_WHAT THE TASK ASKS_.
Please copy the listing from its first line through the line containing "Click the CR.ORO", swapping "magnifier" for "magnifying glass" and leaving everything else unchanged.

_SUPPLIED MATERIAL_.
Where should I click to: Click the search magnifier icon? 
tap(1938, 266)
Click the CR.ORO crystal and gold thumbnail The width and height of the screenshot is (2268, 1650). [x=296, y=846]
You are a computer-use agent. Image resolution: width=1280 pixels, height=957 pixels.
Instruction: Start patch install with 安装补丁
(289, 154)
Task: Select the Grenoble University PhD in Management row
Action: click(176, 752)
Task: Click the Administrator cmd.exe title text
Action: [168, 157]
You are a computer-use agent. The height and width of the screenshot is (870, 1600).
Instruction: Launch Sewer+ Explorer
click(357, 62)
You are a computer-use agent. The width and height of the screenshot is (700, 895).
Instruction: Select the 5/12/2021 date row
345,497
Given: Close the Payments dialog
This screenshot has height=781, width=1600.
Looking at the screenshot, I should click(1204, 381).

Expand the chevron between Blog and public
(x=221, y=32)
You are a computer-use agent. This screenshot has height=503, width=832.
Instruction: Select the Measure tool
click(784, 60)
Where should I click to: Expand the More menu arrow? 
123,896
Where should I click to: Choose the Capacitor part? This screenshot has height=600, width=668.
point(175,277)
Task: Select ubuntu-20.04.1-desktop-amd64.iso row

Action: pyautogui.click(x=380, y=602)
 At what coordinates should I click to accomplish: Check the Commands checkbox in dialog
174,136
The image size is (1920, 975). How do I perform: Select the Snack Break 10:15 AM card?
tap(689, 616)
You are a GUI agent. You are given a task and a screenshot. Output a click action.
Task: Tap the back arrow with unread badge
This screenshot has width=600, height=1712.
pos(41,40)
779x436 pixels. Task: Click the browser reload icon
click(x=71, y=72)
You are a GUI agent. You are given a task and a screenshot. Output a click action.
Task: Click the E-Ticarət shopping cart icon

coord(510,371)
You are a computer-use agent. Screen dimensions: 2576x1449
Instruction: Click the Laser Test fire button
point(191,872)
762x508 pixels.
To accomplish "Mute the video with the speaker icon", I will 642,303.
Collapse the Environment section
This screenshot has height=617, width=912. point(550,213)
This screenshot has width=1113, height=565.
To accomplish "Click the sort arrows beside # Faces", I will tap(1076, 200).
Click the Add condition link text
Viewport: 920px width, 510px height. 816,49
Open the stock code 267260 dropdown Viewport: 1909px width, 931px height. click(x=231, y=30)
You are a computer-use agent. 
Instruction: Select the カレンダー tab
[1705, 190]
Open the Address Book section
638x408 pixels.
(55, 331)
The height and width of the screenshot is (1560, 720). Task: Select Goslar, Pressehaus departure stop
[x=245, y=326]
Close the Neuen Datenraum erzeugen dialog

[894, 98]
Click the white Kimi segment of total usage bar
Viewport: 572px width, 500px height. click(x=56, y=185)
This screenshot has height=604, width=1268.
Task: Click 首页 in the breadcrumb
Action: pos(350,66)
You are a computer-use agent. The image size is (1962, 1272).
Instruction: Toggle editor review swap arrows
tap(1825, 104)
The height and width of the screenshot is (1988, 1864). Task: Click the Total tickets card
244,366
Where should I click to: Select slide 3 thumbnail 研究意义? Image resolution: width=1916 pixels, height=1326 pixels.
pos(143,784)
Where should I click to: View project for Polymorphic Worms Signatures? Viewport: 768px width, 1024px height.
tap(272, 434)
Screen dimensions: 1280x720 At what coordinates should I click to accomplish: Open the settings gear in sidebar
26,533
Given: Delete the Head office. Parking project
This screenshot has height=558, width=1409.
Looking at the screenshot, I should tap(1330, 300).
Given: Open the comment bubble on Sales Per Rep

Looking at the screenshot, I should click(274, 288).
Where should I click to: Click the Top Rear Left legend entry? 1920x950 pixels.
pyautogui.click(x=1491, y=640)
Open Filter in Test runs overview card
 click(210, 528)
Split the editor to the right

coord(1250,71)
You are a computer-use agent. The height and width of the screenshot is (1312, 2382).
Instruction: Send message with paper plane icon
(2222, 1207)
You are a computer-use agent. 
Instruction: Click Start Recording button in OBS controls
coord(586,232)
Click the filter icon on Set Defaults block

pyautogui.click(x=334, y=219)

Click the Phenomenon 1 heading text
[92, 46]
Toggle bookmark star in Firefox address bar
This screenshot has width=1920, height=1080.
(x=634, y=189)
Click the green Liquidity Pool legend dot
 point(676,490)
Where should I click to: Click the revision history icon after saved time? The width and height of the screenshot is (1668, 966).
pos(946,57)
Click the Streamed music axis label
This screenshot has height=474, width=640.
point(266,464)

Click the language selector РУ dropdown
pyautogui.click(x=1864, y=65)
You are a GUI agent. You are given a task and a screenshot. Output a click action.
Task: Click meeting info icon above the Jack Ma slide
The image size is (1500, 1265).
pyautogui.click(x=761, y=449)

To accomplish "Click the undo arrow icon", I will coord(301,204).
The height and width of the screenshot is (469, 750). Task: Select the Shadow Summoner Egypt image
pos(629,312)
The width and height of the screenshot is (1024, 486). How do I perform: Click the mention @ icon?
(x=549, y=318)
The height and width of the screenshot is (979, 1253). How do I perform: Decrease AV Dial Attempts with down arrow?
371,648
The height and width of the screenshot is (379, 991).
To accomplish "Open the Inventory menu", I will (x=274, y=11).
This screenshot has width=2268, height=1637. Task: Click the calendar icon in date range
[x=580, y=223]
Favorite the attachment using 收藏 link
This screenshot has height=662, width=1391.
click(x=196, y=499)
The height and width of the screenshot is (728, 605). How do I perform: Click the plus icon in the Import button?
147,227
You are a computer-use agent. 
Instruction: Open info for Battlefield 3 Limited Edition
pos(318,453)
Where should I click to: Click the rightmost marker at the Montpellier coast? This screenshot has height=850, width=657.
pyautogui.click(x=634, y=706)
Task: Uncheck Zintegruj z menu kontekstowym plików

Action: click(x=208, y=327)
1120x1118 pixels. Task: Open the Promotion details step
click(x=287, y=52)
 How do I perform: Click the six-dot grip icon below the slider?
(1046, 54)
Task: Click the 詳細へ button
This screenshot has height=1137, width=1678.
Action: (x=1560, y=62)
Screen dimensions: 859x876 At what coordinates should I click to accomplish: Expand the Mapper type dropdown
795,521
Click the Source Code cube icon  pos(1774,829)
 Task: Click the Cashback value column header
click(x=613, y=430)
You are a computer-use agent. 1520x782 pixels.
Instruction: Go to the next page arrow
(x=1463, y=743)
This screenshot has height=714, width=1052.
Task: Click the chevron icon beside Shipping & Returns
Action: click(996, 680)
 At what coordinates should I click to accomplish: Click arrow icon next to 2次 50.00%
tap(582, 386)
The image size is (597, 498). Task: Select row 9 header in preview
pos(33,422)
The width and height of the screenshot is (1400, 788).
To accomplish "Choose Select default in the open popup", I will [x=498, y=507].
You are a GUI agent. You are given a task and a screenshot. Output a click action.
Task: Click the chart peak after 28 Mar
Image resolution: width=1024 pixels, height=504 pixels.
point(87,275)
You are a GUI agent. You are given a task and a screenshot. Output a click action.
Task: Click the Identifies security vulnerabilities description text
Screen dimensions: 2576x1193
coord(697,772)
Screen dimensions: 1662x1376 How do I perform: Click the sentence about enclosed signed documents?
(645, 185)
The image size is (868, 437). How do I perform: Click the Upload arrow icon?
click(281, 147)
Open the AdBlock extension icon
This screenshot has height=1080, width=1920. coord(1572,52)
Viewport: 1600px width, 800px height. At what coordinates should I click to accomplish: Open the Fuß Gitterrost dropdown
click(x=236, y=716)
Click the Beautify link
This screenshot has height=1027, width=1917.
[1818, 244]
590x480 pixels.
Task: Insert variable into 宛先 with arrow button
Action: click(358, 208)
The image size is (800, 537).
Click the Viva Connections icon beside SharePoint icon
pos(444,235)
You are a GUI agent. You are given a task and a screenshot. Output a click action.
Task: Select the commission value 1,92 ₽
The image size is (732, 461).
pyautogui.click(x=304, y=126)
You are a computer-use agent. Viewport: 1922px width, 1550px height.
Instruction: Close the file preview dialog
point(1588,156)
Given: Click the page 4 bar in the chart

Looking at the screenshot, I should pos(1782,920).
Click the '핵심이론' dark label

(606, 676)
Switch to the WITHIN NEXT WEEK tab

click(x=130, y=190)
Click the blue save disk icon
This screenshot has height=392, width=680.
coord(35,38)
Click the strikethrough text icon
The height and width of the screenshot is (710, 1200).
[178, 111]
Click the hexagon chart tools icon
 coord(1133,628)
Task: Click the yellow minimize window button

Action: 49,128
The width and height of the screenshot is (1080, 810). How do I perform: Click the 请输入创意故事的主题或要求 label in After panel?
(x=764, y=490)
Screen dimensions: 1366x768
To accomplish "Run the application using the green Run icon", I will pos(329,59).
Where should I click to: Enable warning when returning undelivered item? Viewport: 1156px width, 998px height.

_EXPECTED ANSWER_.
Where should I click to: Click the search magnifying glass icon? 
tap(1938, 266)
Click the CR.ORO crystal and gold thumbnail The width and height of the screenshot is (2268, 1650). [x=296, y=846]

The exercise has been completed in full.